[DATA SUPPLIED Boundary: Start]

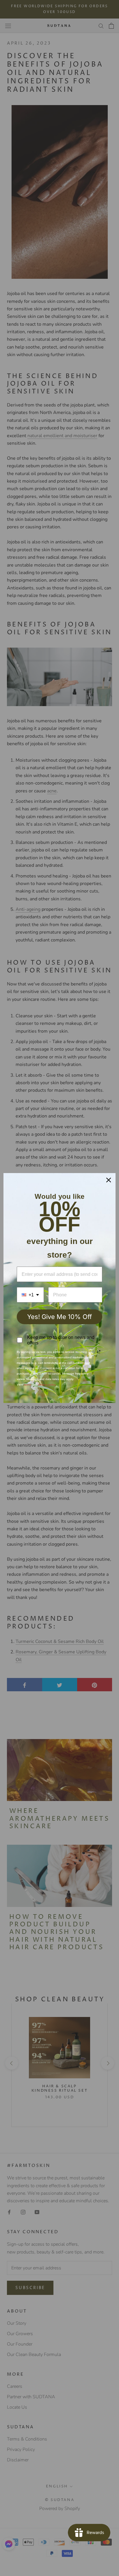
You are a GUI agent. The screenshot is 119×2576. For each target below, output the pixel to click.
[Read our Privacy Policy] (98, 1351)
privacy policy (46, 1384)
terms (27, 1384)
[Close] (109, 1180)
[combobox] (30, 1294)
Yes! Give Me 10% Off (59, 1316)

[DATA SUPPLIED Boundary: End]

▸ **TASK**
Retype every entry above exactly, leaving out the pictures.

▸ **YOUR SOLUTION**
You are a GUI agent. The screenshot is 119×2576. For each target below, output the pixel to click.
[Read our Privacy Policy] (98, 1351)
privacy policy (46, 1384)
terms (27, 1384)
[Close] (109, 1180)
[combobox] (30, 1294)
Yes! Give Me 10% Off (59, 1316)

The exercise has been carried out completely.